Foes of the Department of Labor's fiduciary rule told members of Congress on Thursday that it was imperative that Labor further delay its fiduciary rule beyond June 9.
DOL's "flawed fiduciary regulation is scheduled to become applicable" on June 9, Brad Campbell, former head of Labor's Employee Benefits Security Administration, told members of the House Subcommittee on Health, Employment, Labor and Pensions.
"Though well-intentioned, this rule is, in my opinion, the poster child for inefficient regulation that will hurt the very people it's intended to help. The problem is not in the concept of ensuring quality retirement advice and assistance, it's in the execution of the rule itself," said Campbell, now an attorney with Drinker, Biddle & Reath's Washington office.
Campbell told the lawmakers that the rule's harmful effects are coming into view, as advisors are reporting "increasing minimum asset requirements for advisory accounts, a shift from commission-based accounts to more expensive fee-based accounts, reduced access to products, increased litigation costs and increased liability insurance costs."
Labor's fiduciary rule, Campbell argued, "creates massive new class-action liability risks resulting in enforcement by litigation, which is perhaps the most inefficient means possible as it siphons money out of the retirement system and into lawyers' pockets."
Changes wrought by the rule "are resulting in not just one-time traditional costs, but in ongoing costs and risks that will be borne ultimately by those retirement investors."

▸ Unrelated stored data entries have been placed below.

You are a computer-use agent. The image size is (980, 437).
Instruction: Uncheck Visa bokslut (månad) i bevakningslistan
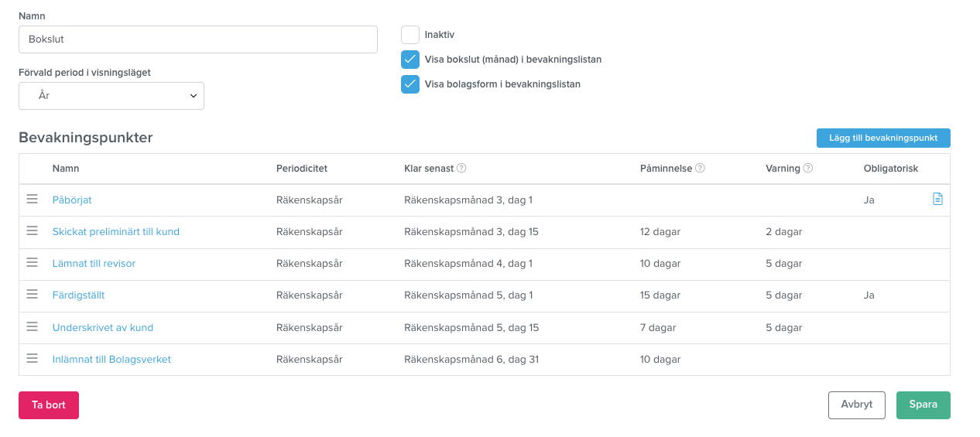410,60
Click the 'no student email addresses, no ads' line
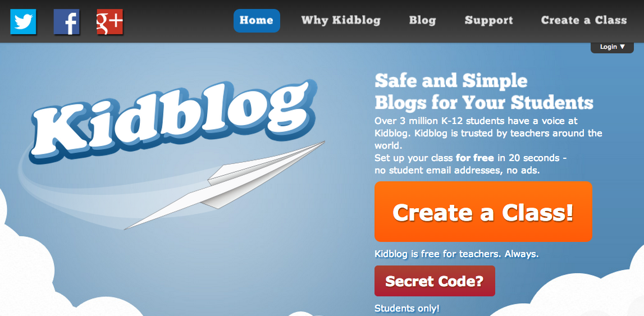 (x=456, y=170)
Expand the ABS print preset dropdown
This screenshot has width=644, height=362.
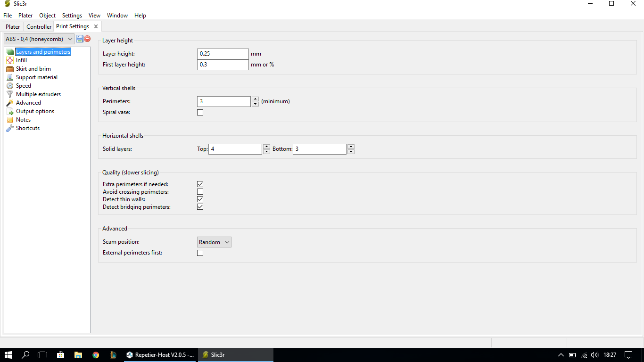click(x=39, y=39)
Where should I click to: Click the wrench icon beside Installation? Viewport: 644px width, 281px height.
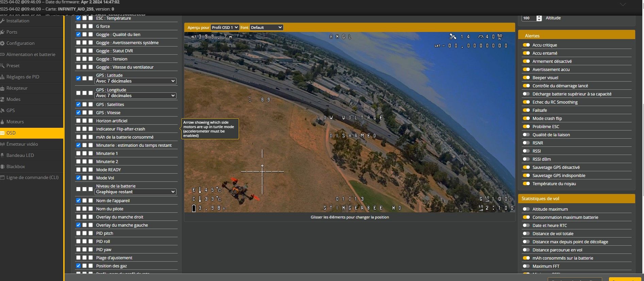coord(2,21)
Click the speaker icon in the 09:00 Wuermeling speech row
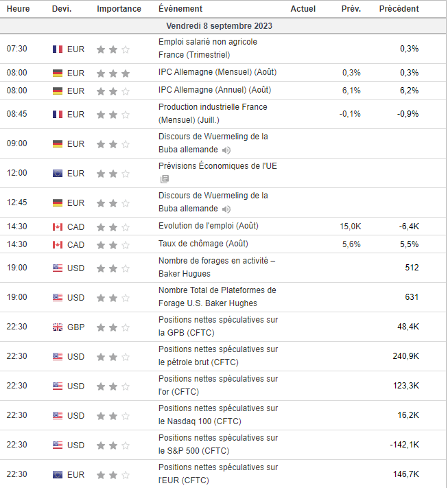448x488 pixels. point(226,150)
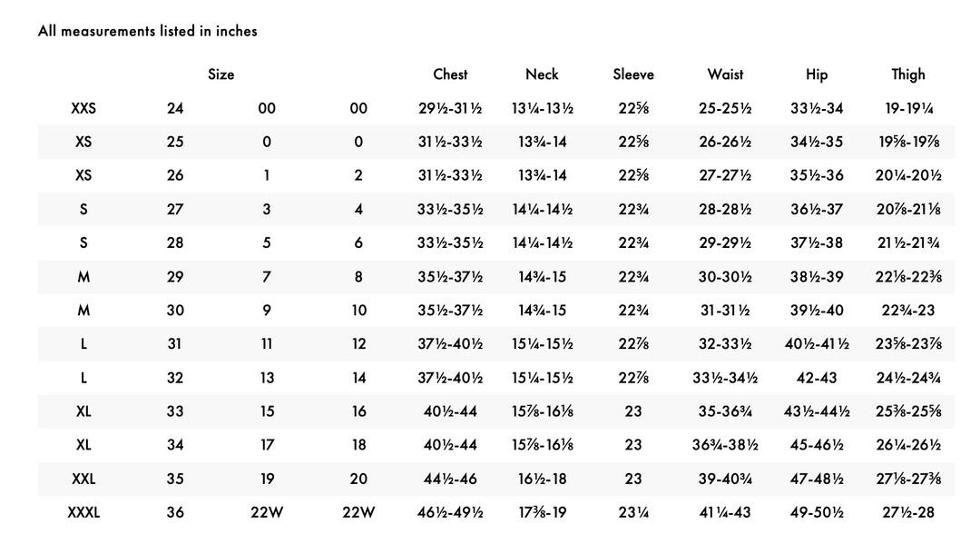Select the Hip column header

click(817, 74)
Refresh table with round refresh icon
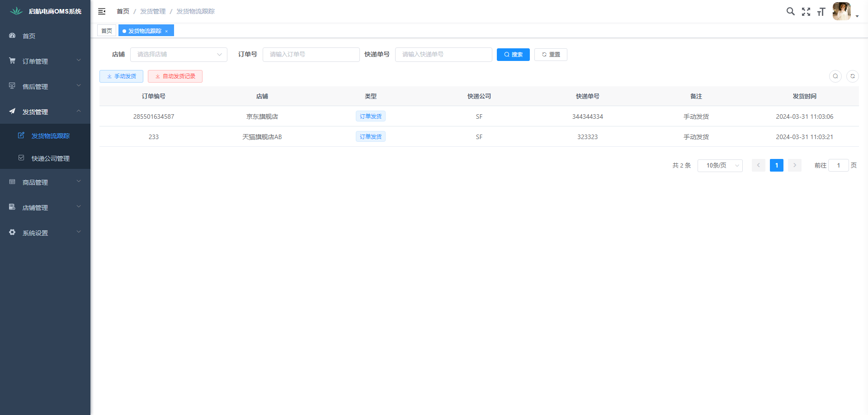The image size is (868, 415). coord(852,76)
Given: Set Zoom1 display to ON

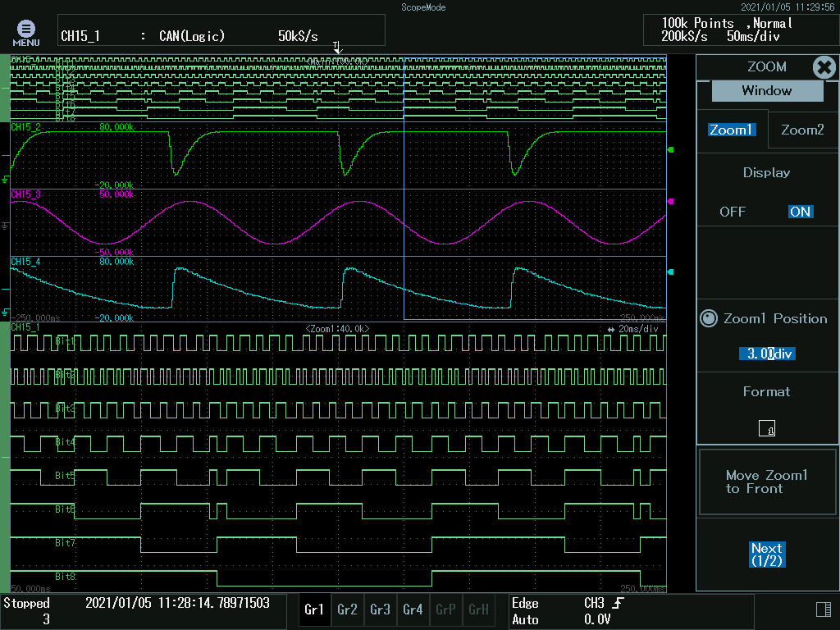Looking at the screenshot, I should 800,212.
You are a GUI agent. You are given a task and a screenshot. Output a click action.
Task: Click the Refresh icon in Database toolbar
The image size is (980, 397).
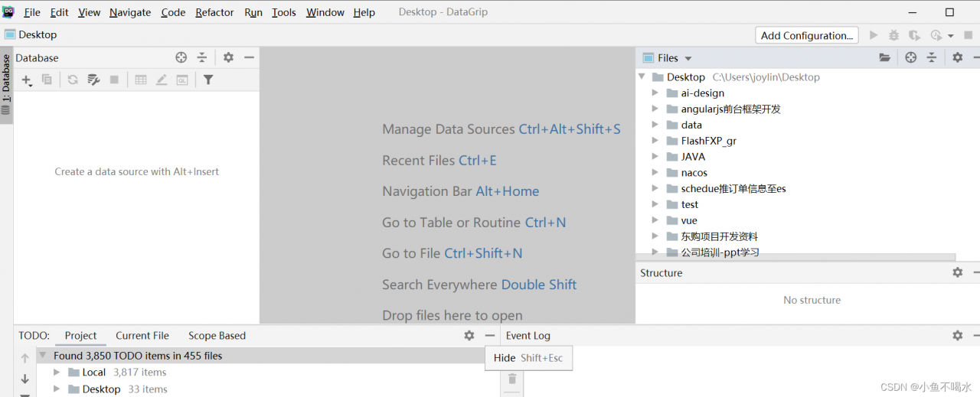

Based on "the evidence we've seen so far" as firms have implemented compliance changes over the past year, Campbell said, "it's imperative that the Department of Labor further delay the fiduciary rule's applicability date until it's completed its review of this new information."
The hearing comes on the heels of news that Labor Secretary R. Alexander Acosta has made halting the fiduciary rule's June 9 compliance date a top priority. Reports have said Acosta is looking for a way to freeze the rule that will "stick."
Members of the House Committee on Education and the Workforce sent a letter to Acosta on April 17 asking him to further delay of the Obama administration's "flawed" fiduciary rule.
James Kais, senior vice president for Transamerica, who testified along with Campbell said that the "fiduciary rule restricts small employer access to advice needed in establishing and maintaining [retirement] plans, as well as increases the cost of these plans."